Isto, muitas vezes, implica um esforço sobre-humano do padre… mas é precisamente aí, do princípio ao fim, que o padre se recorda que não está em nome próprio, mas do Senhor. Que na ordenação recebeu um fluxo particularíssimo da graça de Deus, que o constitui como sacramento de Cristo. Isto oferece uma perspetiva sobre o sacerdócio que só aos olhos da fé se pode compreender: sacramento de Cristo Bom Pastor, o padre descobre que a realização da sua missão não se deve aos seus esquemas pastorais ou às suas habilidades pessoais, mas à ação do Espírito Santo. E como é bom que hoje, na renovação das promessas sacerdotais, recordemos que nos voltamos a colocar diante do propósito que um dia nos animou no dia da ordenação, mas também, e sobretudo, renova-se aquela promessa que o próprio Senhor fez a cada um de nós, de sempre nos acompanhar, fortalecer, guiar. Neste sentido, é fundamental recordar que «o sacerdócio ministerial está ao serviço do sacerdócio comum dos fiéis» (Catecismo da Igreja Católica, n.o 1547): é para santificar os outros que somos padres. Somos consagrados por Cristo para dar o próprio Cristo ao Povo: nas palavras, nos gestos, nos sacramentos, na caridade. Renovamos e recordamos que somos «homens para os outros», em nome de Cristo, ungidos para servir o Povo Santo de Deus, que hoje de forma especial reza por cada um de nós.

 

5. Em terceiro lugar, a missão do padre renova-se como ministério da esperança na celebração dos sacramentos. Cada sacramento que celebramos é um encontro com a esperança viva. No Batismo, nasce uma nova criatura; na Eucaristia, alimenta-se um coração que procura a comunhão com o Senhor; na Reconciliação, reabre-se o futuro; na Unção, consola-se e fortalece-se a vida ferida. O padre é testemunha e canal dessa graça, e por isso deve celebrar com fé, com zelo, com alegria. Não como quem cumpre um ritual, mas como quem recebe Deus e O entrega ao povo.

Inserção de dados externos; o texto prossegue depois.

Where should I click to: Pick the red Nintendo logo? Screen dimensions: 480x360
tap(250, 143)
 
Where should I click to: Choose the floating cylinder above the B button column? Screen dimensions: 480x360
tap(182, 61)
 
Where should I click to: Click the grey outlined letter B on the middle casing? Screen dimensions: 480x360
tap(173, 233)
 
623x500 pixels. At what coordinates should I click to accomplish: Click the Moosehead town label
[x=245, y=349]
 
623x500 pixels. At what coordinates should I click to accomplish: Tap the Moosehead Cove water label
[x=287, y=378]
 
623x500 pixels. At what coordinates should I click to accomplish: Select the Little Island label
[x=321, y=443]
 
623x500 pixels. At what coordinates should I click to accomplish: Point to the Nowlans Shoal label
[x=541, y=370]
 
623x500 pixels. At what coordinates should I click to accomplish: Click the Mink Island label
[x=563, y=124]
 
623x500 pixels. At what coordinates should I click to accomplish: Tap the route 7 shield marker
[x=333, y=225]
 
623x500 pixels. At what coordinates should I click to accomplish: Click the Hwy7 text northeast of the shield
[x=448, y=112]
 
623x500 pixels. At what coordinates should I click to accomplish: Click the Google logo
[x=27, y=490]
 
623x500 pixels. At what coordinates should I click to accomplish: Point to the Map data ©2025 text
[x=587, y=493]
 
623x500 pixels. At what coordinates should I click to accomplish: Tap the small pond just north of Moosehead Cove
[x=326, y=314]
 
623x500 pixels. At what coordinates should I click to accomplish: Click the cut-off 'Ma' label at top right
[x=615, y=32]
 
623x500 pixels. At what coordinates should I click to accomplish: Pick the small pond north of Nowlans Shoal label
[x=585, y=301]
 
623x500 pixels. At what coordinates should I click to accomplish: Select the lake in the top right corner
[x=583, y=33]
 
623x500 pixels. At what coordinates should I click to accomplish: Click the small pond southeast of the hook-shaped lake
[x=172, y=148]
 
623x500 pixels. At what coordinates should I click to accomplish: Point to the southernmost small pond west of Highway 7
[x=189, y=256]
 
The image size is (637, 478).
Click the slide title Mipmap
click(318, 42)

Queridos padres, a esperança entra no mundo pelas vossas mãos ungidas, pelos vossos gestos simples, pela vossa fidelidade silenciosa. A vossa presença, mesmo quando ninguém repara, é um sinal de que Deus continua a cuidar do Seu povo. O Senhor reitera a sua aliança, segundo a qual cuida das suas ovelhas e dá a vida por elas, por meio de cada um de vós.

 

6. Neste dia em que renovamos as promessas sacerdotais, peçamos ao Senhor que renove em nós a unção da esperança. Não deixemos que o peso dos dias, as dificuldades ou os desânimos nos endureçam o coração. Voltemos sempre à fonte: à Palavra, à Eucaristia, à oração. E deixemos que o óleo da graça penetre de novo o nosso ser.

E a vós, povo santo de Deus, peço: rezai pelos vossos padres, cuidai deles, amai-os com ternura. Eles são vossos servidores, vossos pastores, vossos irmãos em Cristo.

Que Maria, Mãe dos sacerdotes e Mulher da esperança, nos acompanhe neste caminho quotidiano rumo à santidade. Que, neste Jubileu, possamos todos experimentar a alegria de sermos Igreja peregrina que caminha com esperança viva e renovada. Ámen.